10:29 AM Toronto time the site has 30,052 signatures. VERY impressive. That is theoretically 30,000 iPhone customers Rogers has lost X say average of 90 bucks a month= $2,700,000.00/ monthly in plans plus say 199+35X 30,000 = 6,900,000.00 in initial revenue from the iPhone. That is a total theoretical lost sale of of 39.3 million dollars in year one after iPhone introduction into Canadian market. The 90 dollar data and voice package is the cheapest possible (without getting just voice) and we all know that Rogers will somehow screw you into paying a ridiculous amount more than initially stated. So this calculation is being highly modest.


That will wake Rogers up.


----------



## uPhone (Jun 29, 2008)

Adrian. said:


> 10:29 AM Toronto time the site has 30,052 signatures. VERY impressive. That is theoretically 30,000 iPhone customers Rogers has lost X say average of 90 bucks a month= $2,700,000.00/ monthly in plans plus say 199+35X 30,000 = 6,900,000.00 in initial revenue from the iPhone. That is a total theoretical lost sale of of 39.3 million dollars in year one after iPhone introduction into Canadian market. The 90 dollar data and voice package is the cheapest possible (without getting just voice) and we all know that Rogers will somehow screw you into paying a ridiculous amount more than initially stated. So this calculation is being highly modest.
> 
> 
> That will wake Rogers up.


I hope so. But do you think that when Rogers' looks at this, will they think it isn't accurate considering anyone can sign it any number of times?


----------



## atvpatch (May 12, 2008)

iJohnHenry said:


> Petitions, of themselves, will do nothing.
> 
> Sitting on your wallet though, will.
> 
> ...


At least they got a very good media coverage for it.
I think people will be more informed, especially in regards to the costs and services in other countries.
For my part, I won't buy an iPhone from the Robbers despite really really wanting one.


----------



## allanyong (Jan 22, 2006)

It was on chinese media a day ago


----------



## zlinger (Aug 28, 2007)

I'm amazed by reactions being posted on ruinediphone.com... Even if there is a margin of error with visitors to the site, it serves as an accurate barometer of opinions. Rogers better get the CEO and PR team together pronto to decide what to do, or they are taking a big risk.


----------



## uPhone (Jun 29, 2008)

I hope so. 

I just want to be able to watch YouTube videos on my iPhone without being worried about what it's doing to my available data.

Is that so much to ask?


----------



## Adrian. (Nov 28, 2007)

I do not know why steve jobs isnt ****ting himself over this. Rogers plans have directly restricted the iPhone usage an functionality. Apple has always been about optimizing your options and computer experience as far as software goes and I am shocked that Steve isn´t all over this. But then, again, he must have known the plans at the bargaining table...on the other hand he had no other option but Rogers to work with in Canada.


----------



## uPhone (Jun 29, 2008)

Adrian. said:


> on the other hand he had no other option but Rogers to work with in Canada.

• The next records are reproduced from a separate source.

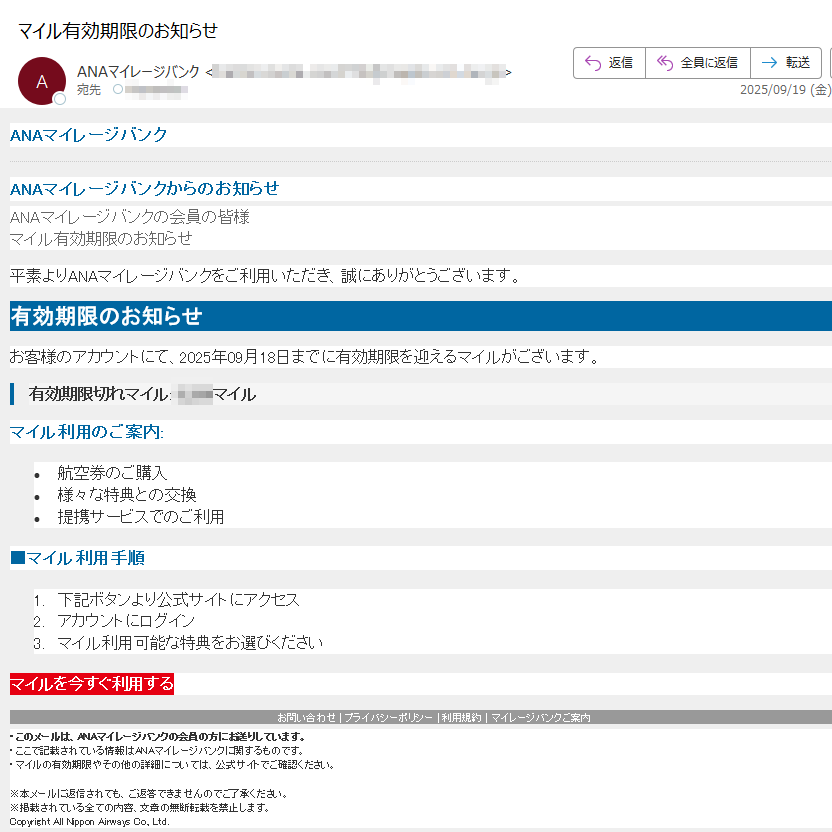Open the sender's round "A" avatar
Image resolution: width=832 pixels, height=832 pixels.
click(x=42, y=81)
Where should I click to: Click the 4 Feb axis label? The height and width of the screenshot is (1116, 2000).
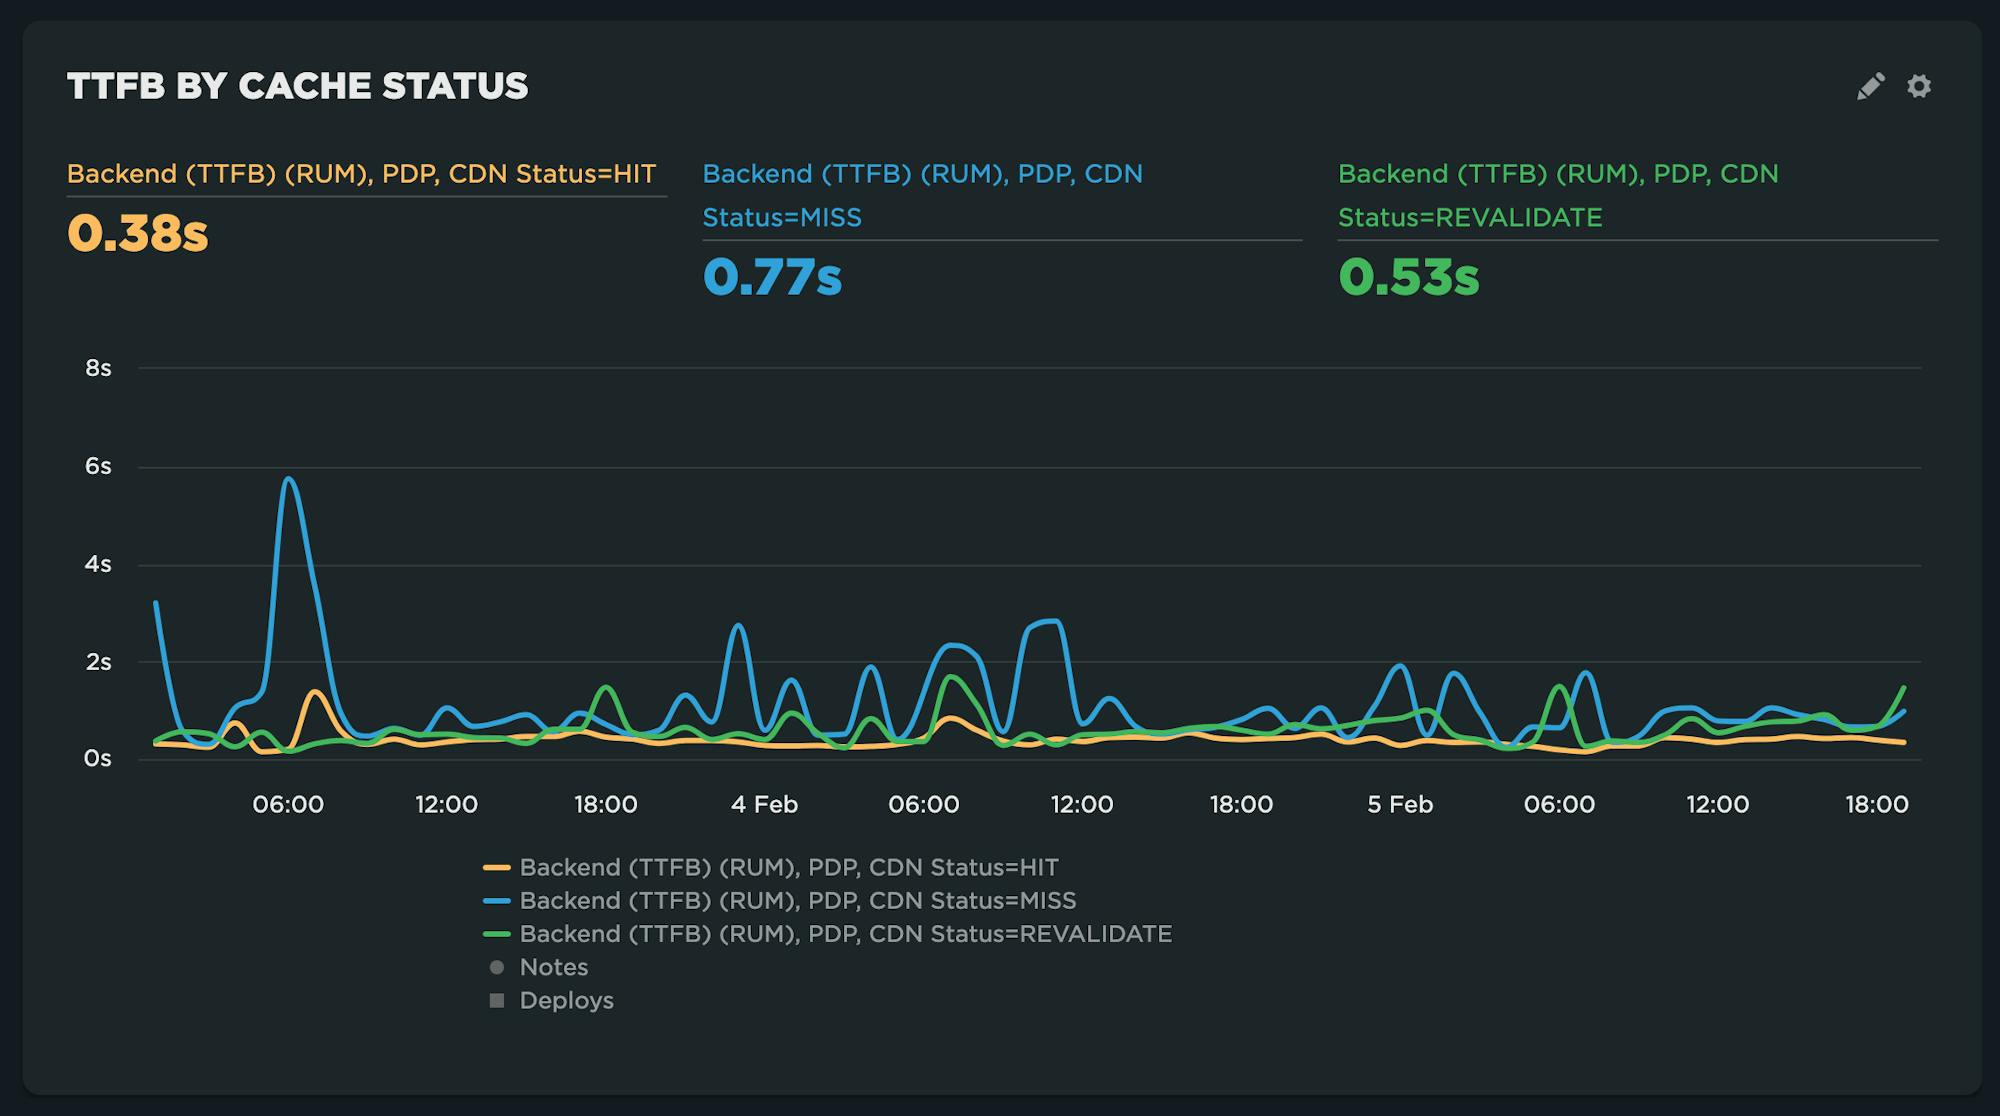pos(766,804)
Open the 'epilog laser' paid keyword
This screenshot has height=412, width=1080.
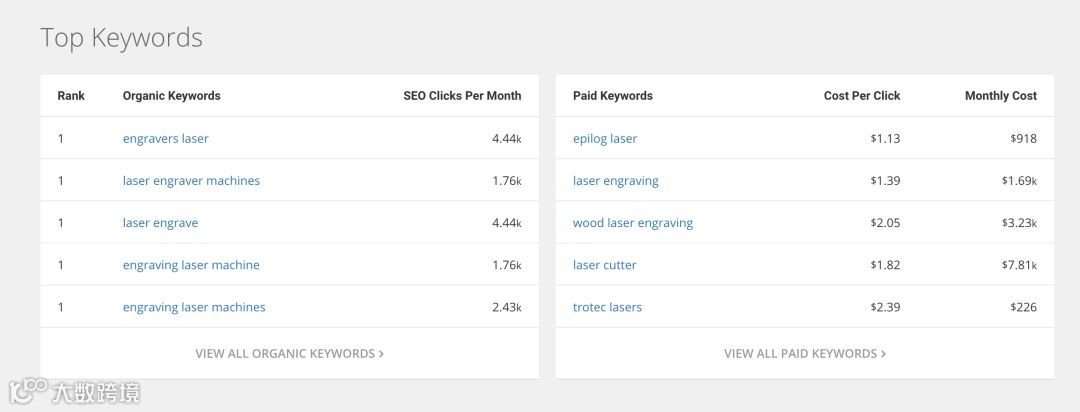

I find it hard to believe that Rogers would be the ones making the decisions at that meeting. It's all Apple. 

Rogers should view it as an honor for Apple to even consider partering with them and allowing them to sell something that will make them millions and millions of dollars.

Steve made the decisions there, no doubt. Well, except for the data rates!


----------



## hayesk (Mar 5, 2000)

groovetube said:


> on offence, but reasonable if you dont mind paying WAY more than others.


It depends. I personally wouldn't need more than 400MB in a month, so to me it would be paying $3 more than AT&T. Hardly "way" more than others. Also, it has since been pointed out that other countries have it worse than we do.

Regardless, I judge a product being offered to me at the price it is being offered. Not how much it costs in another country. If it isn't worth my money, I don't buy it. It's that simple. Nothing sends a message more than that. Not a poorly written petition, nor complaining in the media. If Rogers' doesn't have good iPhone sales, they will either withdraw the product, or offer cheaper prices.

On a related note, a friend was at a party recently and they were talking about the iPhone plans. They all thought the pricing was good. In fact, most of them were paying in excess of $150 per month with their current phones, and not using GB of data.


----------



## uPhone (Jun 29, 2008)

It's not really the GB's of data that I want per se. It's just the ability to use the phone without worrying or wondering if I'm going to go over the allowed MB usage in my plan.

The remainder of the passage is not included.